Hal itu dikatakan Komisioner Komnas HAM Choirul Anam, namun ia meminta polisi mengembangkan kasus ini hingga aktor intelektual perusakan rumah ibadah tersebut ditemukan.
Menurutnya, pengembangan ini akan lebih mudah karena ada jejak digital atau provokasi, serta ujaran kebencian terkait kasus ini.
“Kalau itu hanya pelaku lapangan, ini potensial terjadi di mana-mana. Karena pola dan sebagainya, kita pernah belajar di Jawa Barat dan Lombok, penting penegakan hukum ini serius dan tidak hanya pelaku lapangan,” jelas Anam secara daring, Senin (6/9/2021).

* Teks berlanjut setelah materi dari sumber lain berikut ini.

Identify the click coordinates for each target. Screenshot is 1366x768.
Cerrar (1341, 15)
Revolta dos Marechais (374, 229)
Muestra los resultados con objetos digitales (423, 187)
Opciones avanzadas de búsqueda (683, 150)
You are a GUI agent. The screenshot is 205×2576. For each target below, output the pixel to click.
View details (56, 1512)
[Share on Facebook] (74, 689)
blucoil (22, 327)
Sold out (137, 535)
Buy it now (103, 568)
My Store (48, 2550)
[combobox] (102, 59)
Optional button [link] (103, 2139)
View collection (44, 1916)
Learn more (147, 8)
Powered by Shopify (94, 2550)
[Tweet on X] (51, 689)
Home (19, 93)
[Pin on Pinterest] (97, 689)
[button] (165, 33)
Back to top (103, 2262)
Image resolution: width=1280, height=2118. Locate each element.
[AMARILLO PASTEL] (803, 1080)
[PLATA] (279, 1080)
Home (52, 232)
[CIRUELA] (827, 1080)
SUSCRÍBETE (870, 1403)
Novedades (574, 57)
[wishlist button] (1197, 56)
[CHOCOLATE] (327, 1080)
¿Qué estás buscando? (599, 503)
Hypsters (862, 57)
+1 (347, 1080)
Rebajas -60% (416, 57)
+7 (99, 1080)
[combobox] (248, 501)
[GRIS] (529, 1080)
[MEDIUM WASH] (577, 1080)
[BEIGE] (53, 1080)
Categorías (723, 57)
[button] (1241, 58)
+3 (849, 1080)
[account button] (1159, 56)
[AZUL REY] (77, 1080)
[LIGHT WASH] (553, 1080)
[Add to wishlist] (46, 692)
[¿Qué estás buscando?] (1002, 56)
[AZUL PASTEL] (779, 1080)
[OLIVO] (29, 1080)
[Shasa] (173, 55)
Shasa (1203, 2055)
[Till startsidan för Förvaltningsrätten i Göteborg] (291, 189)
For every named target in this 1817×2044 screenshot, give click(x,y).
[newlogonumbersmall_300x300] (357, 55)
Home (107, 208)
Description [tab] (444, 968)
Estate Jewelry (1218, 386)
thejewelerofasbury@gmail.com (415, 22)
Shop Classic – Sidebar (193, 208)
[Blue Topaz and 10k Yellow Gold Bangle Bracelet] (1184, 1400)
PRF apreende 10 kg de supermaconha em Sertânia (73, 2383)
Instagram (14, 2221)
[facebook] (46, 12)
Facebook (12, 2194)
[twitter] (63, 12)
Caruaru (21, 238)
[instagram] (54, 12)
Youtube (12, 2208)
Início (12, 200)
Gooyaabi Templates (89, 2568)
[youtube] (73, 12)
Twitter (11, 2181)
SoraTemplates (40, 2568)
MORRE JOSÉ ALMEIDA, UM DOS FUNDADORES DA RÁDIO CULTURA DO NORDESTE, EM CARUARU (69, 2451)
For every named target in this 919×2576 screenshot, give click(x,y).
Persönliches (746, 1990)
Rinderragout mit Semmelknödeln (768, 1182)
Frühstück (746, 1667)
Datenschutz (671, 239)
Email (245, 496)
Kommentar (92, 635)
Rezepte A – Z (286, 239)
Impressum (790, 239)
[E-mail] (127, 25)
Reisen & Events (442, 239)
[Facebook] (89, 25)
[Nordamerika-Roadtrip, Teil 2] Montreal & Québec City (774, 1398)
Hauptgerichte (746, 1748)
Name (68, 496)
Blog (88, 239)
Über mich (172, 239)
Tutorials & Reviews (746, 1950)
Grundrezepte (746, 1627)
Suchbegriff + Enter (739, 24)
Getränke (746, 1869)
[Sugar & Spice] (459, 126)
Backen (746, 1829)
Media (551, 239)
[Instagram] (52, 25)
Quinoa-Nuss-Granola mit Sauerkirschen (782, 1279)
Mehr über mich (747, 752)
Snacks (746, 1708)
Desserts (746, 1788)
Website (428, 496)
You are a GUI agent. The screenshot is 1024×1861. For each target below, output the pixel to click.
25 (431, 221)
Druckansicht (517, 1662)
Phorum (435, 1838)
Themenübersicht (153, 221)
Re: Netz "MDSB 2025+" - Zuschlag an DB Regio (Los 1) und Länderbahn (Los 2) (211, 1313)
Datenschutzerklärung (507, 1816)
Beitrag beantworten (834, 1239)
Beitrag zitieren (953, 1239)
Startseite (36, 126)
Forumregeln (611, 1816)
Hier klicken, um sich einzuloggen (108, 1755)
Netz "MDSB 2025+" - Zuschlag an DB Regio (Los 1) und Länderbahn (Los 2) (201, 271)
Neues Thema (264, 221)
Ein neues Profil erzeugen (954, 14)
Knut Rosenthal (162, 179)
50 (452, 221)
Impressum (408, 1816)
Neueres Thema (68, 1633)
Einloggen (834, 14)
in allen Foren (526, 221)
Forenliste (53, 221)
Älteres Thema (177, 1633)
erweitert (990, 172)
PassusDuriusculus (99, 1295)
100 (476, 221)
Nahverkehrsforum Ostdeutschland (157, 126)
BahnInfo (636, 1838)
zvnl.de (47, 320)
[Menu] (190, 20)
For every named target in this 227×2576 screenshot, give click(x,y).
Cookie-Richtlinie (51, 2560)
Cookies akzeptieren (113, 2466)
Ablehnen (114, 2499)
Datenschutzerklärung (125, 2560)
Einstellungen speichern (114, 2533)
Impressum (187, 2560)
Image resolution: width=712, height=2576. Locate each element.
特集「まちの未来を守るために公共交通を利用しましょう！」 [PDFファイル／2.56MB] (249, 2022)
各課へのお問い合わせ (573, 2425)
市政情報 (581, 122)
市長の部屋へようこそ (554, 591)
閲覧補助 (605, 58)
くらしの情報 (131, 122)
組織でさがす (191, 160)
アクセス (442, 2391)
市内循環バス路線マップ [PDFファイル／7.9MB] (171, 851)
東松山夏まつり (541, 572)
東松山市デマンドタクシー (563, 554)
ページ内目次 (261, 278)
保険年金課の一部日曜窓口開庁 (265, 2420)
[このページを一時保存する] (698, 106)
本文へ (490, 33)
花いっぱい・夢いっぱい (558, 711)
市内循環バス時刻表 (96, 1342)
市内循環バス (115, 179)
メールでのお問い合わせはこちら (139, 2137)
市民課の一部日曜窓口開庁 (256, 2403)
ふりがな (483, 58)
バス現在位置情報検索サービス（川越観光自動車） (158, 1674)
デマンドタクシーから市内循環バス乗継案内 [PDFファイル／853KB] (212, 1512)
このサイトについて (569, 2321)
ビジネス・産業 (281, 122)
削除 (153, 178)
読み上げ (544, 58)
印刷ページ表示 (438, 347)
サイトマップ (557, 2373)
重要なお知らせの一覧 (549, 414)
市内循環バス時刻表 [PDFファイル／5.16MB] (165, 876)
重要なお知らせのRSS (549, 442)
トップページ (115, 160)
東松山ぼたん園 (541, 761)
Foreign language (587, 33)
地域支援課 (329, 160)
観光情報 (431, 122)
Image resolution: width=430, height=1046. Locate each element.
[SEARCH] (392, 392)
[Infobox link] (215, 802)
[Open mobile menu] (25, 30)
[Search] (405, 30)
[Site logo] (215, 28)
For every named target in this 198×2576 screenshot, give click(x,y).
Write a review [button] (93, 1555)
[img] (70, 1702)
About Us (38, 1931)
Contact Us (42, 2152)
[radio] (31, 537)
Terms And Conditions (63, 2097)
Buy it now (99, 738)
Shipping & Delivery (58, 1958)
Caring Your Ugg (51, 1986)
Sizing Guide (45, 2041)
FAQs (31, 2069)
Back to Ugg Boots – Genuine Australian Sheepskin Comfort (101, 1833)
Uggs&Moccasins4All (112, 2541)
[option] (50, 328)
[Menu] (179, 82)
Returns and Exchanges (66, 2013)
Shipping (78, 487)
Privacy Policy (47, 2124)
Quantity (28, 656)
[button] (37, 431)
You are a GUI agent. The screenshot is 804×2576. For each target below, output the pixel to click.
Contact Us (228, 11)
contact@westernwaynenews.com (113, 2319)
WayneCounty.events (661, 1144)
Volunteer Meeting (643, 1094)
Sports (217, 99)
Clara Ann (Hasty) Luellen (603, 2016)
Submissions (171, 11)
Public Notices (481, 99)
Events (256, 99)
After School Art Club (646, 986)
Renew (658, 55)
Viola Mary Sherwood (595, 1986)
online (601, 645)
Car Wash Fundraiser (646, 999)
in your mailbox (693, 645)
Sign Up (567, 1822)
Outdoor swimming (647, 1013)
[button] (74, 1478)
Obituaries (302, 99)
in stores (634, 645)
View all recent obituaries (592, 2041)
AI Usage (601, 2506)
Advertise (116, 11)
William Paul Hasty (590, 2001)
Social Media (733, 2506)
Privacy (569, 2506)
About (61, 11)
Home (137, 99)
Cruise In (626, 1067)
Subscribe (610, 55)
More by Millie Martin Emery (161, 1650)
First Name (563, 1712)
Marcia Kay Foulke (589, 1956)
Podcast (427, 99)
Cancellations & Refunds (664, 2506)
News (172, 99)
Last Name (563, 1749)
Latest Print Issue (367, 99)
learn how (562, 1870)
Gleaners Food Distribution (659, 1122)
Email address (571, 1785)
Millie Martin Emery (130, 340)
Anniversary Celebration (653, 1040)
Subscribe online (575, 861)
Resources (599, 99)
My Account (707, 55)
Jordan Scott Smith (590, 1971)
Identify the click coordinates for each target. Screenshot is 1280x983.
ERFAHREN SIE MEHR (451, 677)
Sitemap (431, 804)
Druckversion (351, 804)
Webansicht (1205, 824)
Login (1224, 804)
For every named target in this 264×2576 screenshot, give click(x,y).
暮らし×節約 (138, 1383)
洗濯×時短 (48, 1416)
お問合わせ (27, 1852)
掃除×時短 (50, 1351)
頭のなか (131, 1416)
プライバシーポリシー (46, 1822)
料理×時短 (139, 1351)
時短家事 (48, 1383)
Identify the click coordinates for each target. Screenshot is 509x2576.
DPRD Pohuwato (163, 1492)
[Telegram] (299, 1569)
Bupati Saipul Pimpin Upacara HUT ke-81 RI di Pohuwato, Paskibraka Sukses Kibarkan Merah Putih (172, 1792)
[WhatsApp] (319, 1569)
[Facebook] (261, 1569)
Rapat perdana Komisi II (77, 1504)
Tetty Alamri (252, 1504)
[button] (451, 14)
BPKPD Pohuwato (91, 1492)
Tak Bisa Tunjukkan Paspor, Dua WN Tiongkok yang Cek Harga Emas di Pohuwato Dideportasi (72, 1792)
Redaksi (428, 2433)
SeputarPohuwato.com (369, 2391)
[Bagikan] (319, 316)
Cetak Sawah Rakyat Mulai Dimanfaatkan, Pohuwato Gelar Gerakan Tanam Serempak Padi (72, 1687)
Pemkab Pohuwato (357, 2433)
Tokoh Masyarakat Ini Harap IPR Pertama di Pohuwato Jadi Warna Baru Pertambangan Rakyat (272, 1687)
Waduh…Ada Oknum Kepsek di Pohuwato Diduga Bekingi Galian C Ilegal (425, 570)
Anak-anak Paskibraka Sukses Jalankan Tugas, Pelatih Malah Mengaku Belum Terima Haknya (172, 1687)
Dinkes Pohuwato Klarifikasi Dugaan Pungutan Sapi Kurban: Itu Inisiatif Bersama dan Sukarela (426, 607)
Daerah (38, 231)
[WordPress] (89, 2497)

Anam menambahkan lembaganya telah berkoordinasi dengan kepolisian daerah untuk mencegah konflik sebelum peristiwa perusakan rumah ibadah.
Namun, ia menilai kepolisian daerah tidak maksimal dalam mengawal potensi konflik ini. Karena itu, Anam mendorong Mabes Polri untuk mengambil alih penanganan kasus ini agar tidak menyebar ke wilayah lain.